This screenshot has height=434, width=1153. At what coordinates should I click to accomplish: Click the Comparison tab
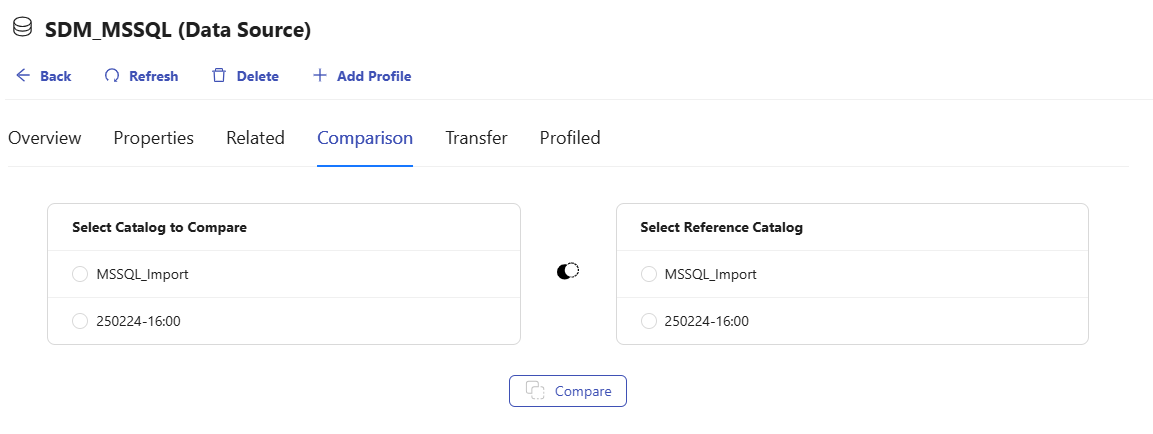pos(365,138)
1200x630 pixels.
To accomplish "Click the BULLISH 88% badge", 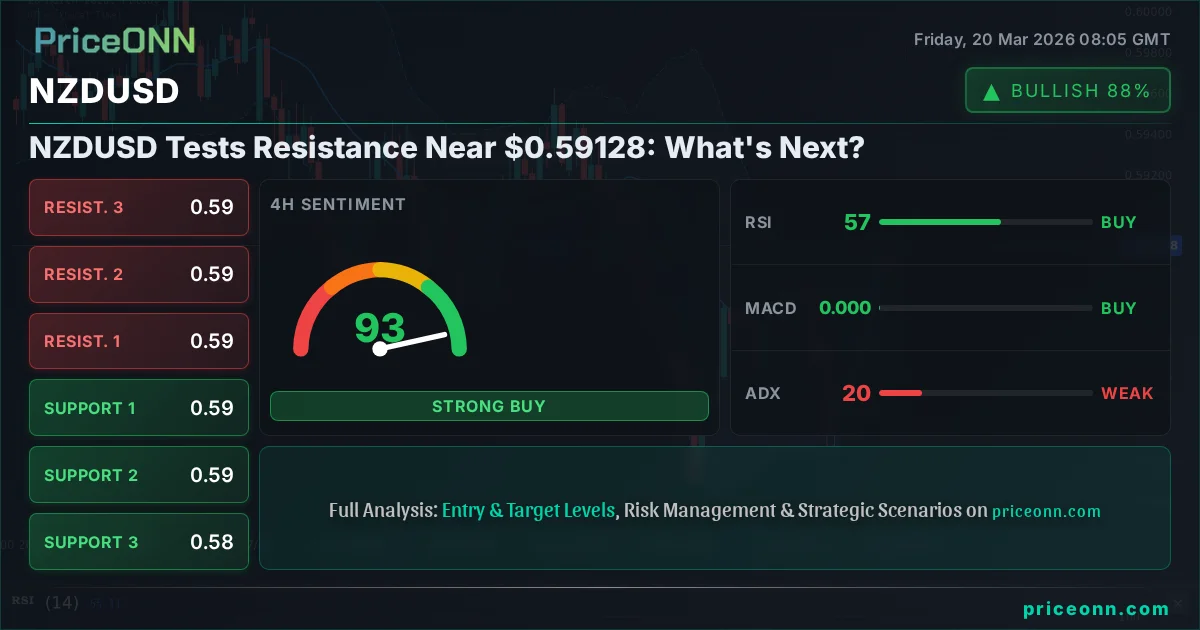I will (x=1067, y=91).
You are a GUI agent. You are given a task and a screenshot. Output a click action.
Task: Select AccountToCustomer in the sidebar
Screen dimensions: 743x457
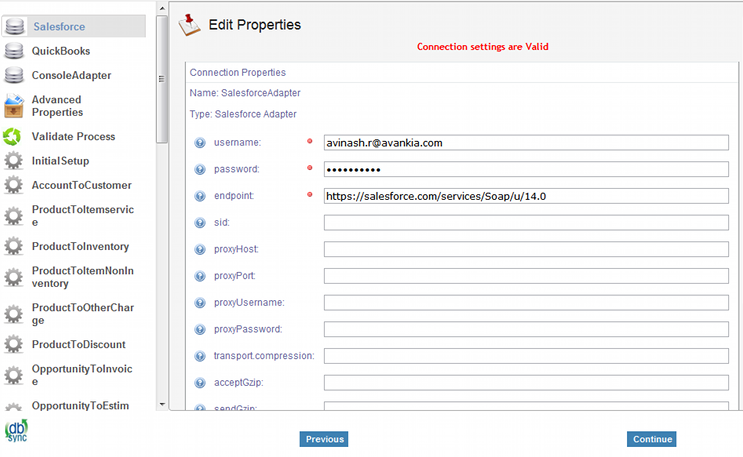[81, 185]
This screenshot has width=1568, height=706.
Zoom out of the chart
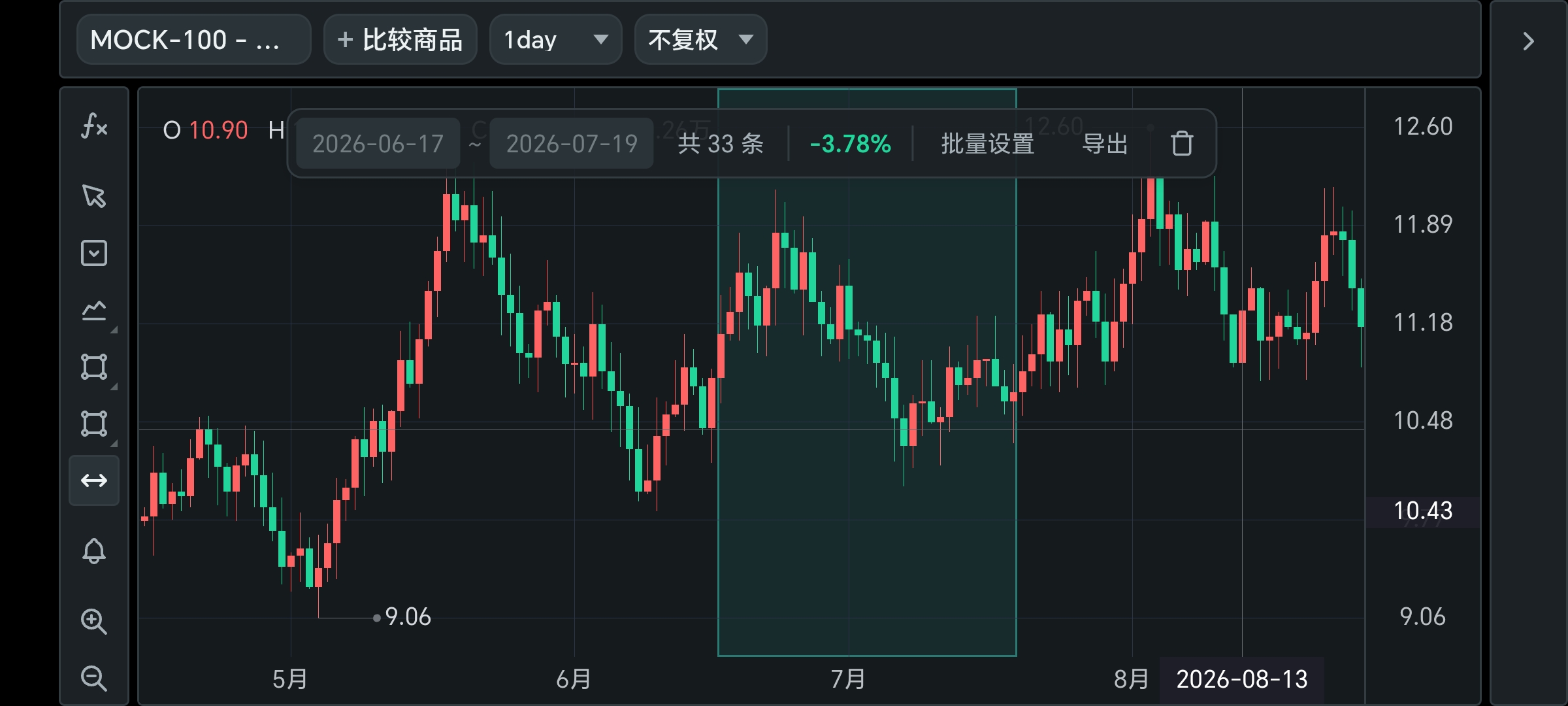coord(94,678)
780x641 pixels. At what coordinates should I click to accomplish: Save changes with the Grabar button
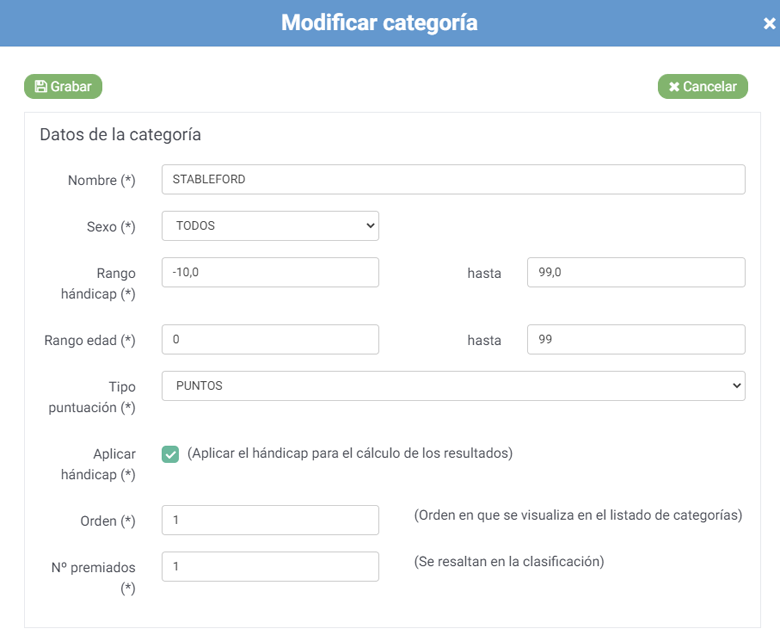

Try it - Wherever the word "pixels" occurs in a line of the listing, copy that line.

Worked solution -
1200x630 pixels.
780x641 pixels. At what coordinates should I click to accomplish: Save changes with the Grabar button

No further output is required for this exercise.